── Information provided
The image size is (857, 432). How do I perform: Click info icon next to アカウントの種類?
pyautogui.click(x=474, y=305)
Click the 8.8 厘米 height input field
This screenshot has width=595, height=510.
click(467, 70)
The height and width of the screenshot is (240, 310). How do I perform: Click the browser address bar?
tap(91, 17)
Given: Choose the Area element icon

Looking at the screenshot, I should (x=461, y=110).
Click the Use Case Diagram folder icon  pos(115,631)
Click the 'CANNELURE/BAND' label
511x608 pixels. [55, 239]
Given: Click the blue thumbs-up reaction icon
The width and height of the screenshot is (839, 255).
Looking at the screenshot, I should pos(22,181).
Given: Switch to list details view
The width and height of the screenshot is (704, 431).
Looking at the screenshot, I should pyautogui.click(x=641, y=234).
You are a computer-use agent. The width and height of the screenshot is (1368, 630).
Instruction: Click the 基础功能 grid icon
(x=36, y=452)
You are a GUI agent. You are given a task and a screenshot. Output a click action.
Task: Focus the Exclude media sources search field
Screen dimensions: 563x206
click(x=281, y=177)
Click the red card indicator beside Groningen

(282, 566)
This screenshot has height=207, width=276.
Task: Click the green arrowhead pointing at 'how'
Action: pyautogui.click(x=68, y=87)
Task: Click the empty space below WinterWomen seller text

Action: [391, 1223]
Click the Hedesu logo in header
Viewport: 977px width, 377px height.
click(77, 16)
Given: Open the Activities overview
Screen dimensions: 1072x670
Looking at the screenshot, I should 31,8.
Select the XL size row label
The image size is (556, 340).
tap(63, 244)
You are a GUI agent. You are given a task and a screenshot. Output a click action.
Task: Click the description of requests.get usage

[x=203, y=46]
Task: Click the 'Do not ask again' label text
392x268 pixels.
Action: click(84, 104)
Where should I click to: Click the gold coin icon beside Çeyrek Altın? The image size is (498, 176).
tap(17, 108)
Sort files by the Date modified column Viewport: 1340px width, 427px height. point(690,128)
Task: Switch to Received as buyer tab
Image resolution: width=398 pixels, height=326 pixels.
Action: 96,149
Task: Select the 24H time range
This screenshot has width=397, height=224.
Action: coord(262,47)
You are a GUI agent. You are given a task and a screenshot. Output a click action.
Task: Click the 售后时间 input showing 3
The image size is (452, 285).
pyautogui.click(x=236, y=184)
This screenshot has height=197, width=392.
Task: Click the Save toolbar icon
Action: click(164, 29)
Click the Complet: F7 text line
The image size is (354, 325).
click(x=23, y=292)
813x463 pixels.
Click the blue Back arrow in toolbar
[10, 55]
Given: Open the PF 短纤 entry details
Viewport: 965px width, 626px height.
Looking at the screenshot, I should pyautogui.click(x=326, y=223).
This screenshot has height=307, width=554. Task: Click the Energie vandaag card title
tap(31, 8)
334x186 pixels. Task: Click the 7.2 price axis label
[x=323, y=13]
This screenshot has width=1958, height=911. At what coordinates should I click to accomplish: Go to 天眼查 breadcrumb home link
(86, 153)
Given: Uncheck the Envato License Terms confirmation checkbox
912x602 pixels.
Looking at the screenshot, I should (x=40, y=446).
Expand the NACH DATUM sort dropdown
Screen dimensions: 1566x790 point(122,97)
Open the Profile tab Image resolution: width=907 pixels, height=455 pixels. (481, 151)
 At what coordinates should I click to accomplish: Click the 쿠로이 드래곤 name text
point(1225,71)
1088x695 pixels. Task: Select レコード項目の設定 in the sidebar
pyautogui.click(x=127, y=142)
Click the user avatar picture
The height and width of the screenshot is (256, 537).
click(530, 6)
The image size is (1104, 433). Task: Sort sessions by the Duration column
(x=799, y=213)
────
◆ What the task requires
Word for word, set down the lines from the beginning of the records through the line that holds "Given: Switch to list details view". Leave out the rest.

◆ Problem solution
The image size is (857, 432). How do I perform: Click info icon next to アカウントの種類?
pyautogui.click(x=474, y=305)
Click the 8.8 厘米 height input field
This screenshot has width=595, height=510.
click(467, 70)
The height and width of the screenshot is (240, 310). How do I perform: Click the browser address bar?
tap(91, 17)
Given: Choose the Area element icon

Looking at the screenshot, I should (x=461, y=110).
Click the Use Case Diagram folder icon  pos(115,631)
Click the 'CANNELURE/BAND' label
511x608 pixels. [55, 239]
Given: Click the blue thumbs-up reaction icon
The width and height of the screenshot is (839, 255).
Looking at the screenshot, I should pos(22,181).
Given: Switch to list details view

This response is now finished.